--- /dev/null Thu Jan 01 00:00:00 1970 +0000
+++ b/relpipe-data/examples-xpath-filtering-transforming.xml Mon Feb 21 00:43:11 2022 +0100
@@ -0,0 +1,202 @@
+<stránka
+ xmlns="https://trac.frantovo.cz/xml-web-generator/wiki/xmlns/strana"
+ xmlns:m="https://trac.frantovo.cz/xml-web-generator/wiki/xmlns/makro">
+
+ <nadpis>Filtering and transforming relational data with XPath</nadpis>
+ <perex>do simple restrictions and projections using a well-established query language</perex>
+ <m:pořadí-příkladu>04700</m:pořadí-příkladu>
+
+ <text xmlns="http://www.w3.org/1999/xhtml">
+
+ <p>
+ In <m:name/> <m:a href="release-v0.18">v0.18</m:a> we got a new powerful language for filtering and transformations: XPath.
+ It is now part of the toolset consisting of SQL, AWK, Scheme and others.
+ However XPath is originally a language designed for XML, in <m:name/> we can use it for relational data coming from various sources, not only XML,
+ and also for data that violates the rules of normal forms.
+ We can process quite complex tree structures entangled in records but we can also write simple and intuitive expressions like <code>x = "a" or y = 123</code>.
+ </p>
+
+
+ <h2>Basic filtering</h2>
+
+ <p>Let us have some CSV data:</p>
+ <m:pre jazyk="text" src="examples/film-1.csv"/>
+
+ <p>That look like this formatted as a table:</p>
+ <m:pre jazyk="text" src="examples/film-1.tabular"/>
+
+
+ <p>Attributes of particular relations are available in XPath under their names, so we can directly reference them in our queries:</p>
+ <m:pre jazyk="bash"><![CDATA[cat relpipe-data/examples/film-1.csv \
+ | relpipe-in-csv --relation "film" \
+ | relpipe-tr-xpath \
+ --relation '.*' \
+ --where 'year >= 1980 and year < 1990' \
+ | relpipe-out-tabular]]></m:pre>
+
+ <p>filtered result:</p>
+ <m:pre jazyk="text" src="examples/film-1.filtered-1.tabular"/>
+
+ <p>
+ n.b.

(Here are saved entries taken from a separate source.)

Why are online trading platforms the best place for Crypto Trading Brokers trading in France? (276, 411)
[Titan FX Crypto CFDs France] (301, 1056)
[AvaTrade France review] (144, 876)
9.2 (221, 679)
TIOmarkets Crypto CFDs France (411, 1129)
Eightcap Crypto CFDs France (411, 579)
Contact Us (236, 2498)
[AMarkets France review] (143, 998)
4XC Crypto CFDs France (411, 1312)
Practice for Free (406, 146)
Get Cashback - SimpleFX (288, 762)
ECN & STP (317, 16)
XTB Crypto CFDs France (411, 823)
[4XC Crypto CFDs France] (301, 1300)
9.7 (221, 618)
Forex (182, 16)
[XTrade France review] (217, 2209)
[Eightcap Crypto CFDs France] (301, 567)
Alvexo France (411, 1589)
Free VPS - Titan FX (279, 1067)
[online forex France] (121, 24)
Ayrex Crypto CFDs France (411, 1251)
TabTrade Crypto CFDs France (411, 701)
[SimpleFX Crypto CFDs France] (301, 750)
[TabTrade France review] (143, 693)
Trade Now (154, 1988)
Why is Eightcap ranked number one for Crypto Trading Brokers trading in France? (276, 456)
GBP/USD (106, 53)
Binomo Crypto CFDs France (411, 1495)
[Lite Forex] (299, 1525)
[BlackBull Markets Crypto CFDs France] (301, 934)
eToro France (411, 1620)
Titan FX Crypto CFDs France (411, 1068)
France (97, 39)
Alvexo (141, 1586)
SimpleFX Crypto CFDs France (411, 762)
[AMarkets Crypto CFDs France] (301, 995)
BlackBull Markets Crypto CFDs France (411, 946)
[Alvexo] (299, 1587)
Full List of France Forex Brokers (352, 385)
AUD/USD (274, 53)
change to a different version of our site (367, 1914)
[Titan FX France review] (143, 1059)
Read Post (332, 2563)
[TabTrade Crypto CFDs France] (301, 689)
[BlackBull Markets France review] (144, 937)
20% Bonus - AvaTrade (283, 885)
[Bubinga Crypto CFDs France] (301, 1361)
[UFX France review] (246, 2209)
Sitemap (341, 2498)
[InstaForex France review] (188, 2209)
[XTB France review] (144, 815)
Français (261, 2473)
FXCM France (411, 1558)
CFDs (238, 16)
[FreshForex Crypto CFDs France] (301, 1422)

If there were any characters that are not valid XML name, they would be escaped in the same way as <code>relpipe-in-*table</code> commands do it
+ i.e. by adding underscores and unicode codepoints of given characters – e.g. the <code>weird:field</code> attribute will be available as <code>weird_3a_field</code> in XPath.
+ </p>
+
+
+ <h2>Filtering records with tree structures</h2>
+
+ <p>
+ The CSV above is not a best example of data modeling.
+ Actually, it is quite terrible.
+ But in the real world, we often have to deal with such data – either work with them directly or give them some better shape before we start doing our job.
+ </p>
+
+ <p>
+ Usually the best way is to normalize the model – follow the rules of <a href="https://en.wikipedia.org/wiki/Database_normalization#Normal_forms">Normal forms</a>.
+ In this case, we would break this denormalized CSV table into several relations:
+ <code>film</code>, <code>director</code>, <code>screenwriter</code>…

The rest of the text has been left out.